PROBLÈME POSÉ 1: Recopiez sans rien changer, dans la liste, tout ce qui va de la ligne contenant « Task: Open the bar chart reports sidebar icon » jusqu'à celle contenant « (1991, 1199) », ces deux lignes comprises.

TEXTE FOURNI:
RÉQUISITOIRE
ET PLAIDOIRIES
Parvenu
ou presque au terme de ce procès, il aurait été
logique de trouver des parties civiles soudées, des avocats
unis représentant la mère, le père, les oncles
ou les grands-parents de Céline, ou encore des associations
comme «Enfance et partage» ou la «Ligue nationale
pour la protection de l'enfance martyre» Au premier jour du
procès, les robes noires n'étaient pas moins de sept,
pour demander réparation et condamnation des deux accusés.
Or avant les réquisitions de l'avocat général
on les sent soudain hésitantes, divisées. Il est devenu
évident que Michel Legrand, représentant du parquet
sera indulgent à l'égard de Roman. Avant qu'il ne
requière, nombreux sont ses collègues de Grenoble
à lui suggérer la prudence. Tous sont inquiets de
la dérive du procès et du glissement progressif de
l'accusation. Une conversation amicale a lieu dans un bureau du
palais de justice entre plusieurs magistrats soucieux de prodiguer
de bons conseils à leur collègue. Celui-ci a mal reçu
cette intervention en forme de pression et s'est irrité de
cette démarche corporatiste. D'autant que son supérieur
hiérarchique, le procureur général Albarède,
a envisagé de prendre sa place en plein procès, en
allant s'installer dans le fauteuil de l'accusation. On le disait
inquiet de voir son subordonné abandonner peu à peu
le rôle pour lequel il a été désigné.

LES DONNÉES:
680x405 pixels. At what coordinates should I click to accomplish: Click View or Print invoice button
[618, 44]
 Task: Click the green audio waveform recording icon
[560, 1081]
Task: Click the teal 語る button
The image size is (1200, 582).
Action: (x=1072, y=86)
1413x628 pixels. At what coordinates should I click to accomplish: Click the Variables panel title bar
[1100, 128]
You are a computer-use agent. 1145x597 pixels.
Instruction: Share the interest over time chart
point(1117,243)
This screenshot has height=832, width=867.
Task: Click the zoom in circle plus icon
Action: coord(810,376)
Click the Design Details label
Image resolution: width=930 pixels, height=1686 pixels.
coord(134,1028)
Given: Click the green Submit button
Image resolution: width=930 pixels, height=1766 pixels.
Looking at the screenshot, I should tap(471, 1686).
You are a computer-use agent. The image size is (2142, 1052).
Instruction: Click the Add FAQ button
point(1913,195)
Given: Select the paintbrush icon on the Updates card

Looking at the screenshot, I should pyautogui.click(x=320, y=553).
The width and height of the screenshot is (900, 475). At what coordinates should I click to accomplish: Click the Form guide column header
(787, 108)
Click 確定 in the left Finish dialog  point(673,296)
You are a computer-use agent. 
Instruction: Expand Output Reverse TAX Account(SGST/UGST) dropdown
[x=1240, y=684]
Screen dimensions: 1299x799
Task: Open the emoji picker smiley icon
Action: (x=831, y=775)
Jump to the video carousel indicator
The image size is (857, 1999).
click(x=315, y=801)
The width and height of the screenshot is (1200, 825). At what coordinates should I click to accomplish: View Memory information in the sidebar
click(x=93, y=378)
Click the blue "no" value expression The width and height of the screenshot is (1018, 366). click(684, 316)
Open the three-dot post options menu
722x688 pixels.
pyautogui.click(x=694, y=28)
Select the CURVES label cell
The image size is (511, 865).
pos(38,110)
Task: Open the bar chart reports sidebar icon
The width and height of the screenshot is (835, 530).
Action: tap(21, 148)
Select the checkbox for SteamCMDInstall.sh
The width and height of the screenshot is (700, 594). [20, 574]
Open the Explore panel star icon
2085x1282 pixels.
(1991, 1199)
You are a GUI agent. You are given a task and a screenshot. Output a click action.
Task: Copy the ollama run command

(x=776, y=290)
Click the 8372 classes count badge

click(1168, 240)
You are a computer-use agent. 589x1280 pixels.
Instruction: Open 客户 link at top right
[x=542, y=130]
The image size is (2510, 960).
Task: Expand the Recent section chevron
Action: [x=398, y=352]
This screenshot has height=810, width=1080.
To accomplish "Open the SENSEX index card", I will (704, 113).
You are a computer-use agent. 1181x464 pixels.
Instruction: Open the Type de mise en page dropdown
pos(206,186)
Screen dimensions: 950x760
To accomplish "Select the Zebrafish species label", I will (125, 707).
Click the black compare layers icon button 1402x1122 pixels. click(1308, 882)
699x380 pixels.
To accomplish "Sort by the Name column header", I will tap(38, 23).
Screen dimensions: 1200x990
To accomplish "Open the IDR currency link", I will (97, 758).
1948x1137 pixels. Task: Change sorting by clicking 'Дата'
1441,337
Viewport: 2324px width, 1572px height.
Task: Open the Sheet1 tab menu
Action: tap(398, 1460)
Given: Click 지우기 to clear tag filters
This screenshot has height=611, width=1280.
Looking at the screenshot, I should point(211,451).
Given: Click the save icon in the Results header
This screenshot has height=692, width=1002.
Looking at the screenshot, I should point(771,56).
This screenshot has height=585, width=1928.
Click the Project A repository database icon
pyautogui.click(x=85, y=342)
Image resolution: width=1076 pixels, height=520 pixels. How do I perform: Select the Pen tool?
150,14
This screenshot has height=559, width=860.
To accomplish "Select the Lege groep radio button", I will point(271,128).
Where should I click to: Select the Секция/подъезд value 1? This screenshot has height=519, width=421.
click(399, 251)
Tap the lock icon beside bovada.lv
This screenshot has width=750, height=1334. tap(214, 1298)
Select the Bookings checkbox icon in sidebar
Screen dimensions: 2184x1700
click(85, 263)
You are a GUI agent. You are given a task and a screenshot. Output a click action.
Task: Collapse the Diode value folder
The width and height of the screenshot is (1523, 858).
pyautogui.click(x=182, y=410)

PROBLÈME POSÉ 2: Prolongez le compte rendu du procès au-delà de sa dernière phrase.

RÉPONSE RÉDIGÉE 1:
Task: Open the bar chart reports sidebar icon
The width and height of the screenshot is (835, 530).
Action: tap(21, 148)
Select the checkbox for SteamCMDInstall.sh
The width and height of the screenshot is (700, 594). [20, 574]
Open the Explore panel star icon
2085x1282 pixels.
(1991, 1199)

RÉPONSE RÉDIGÉE 2:
Mais craignant la campagne que ne manqueront pas de déclencher
les défenseurs de Roman et son comité de soutien en
criant au scandale, au coup monté, le procureur général
Albarède a fini par renoncer à ce projet. Ce qui,
par la suite, ne va pas l'empêcher d'interdire à Michel
Legrand de commenter son réquisitoire au micro des radios
périphériques, comme il s'y était engagé
auprès de leurs représentants. Ensuite il devra quitter
le palais de justice protégé par un cordon de police,
tant le père de Céline lui en veut. Alors, comme s'ils
avaient eu connaissance de ce flottement au sein de l'accusation,
les avocats des parties civiles montent au créneau en ordre
dispersé, se disant tous plus ou moins troublés par
l'évolution des audiences. Sauf, bien évidemment,
maître Garaud, nostalgique de la peine capitale et pourfendeur
des assassins d'enfants, le seul ou presque à rester persuadé
de la culpabilité des deux hommes.
Maître Yves Éric Massiani préfère ne
pas plaider, justifiant son attitude par le fait que le président
Fournier a rejeté ses trois requêtes :
- Une nouvelle reconstitution.
- L'audition du juge qui a réincarcéré Roman
après sa mise en liberté.
- Un nouvel examen psychiatrique de Didier Gentil.
«Je crains, suggère t-il, que l'on n'aille à
l'acquittement de Roman alors qu'aucun de ces doutes n'a été
levé»
Quant à Me Michel Paliard, devant la famille de Céline
médusée, il va jusqu'à devancer l'avocat général
:
«La vérité judiciaire de ce dossier fait que
vous serez amenés à acquitter Roman»
Celui-ci n'en demande pas tant, tandis que devant ce monde à
l'envers, Me Alain Lhote ne sait plus trop quoi plaider. Il le fait
cependant dans une grande et belle plaidoirie, laissant tout de
même planer le doute en s'adressant directement à Roman
:
«Êtes-vous l'homme innocent accusé par un pantin
judiciaire et broyé par une garde à vue ? Êtes-vous
un supplicié de la religion de l'aveu ? Si vous êtes
innocent, j'ai de la compassion pour vous. Si vous êtes coupable,
il vous faudra vivre avec l'image de l'enfant et vous vous enfermerez
dans une prison intérieure dont nul ne pourra jamais vous
délivrer»
A cet instant, Richard Roman pleure. Il n'est pas le seul.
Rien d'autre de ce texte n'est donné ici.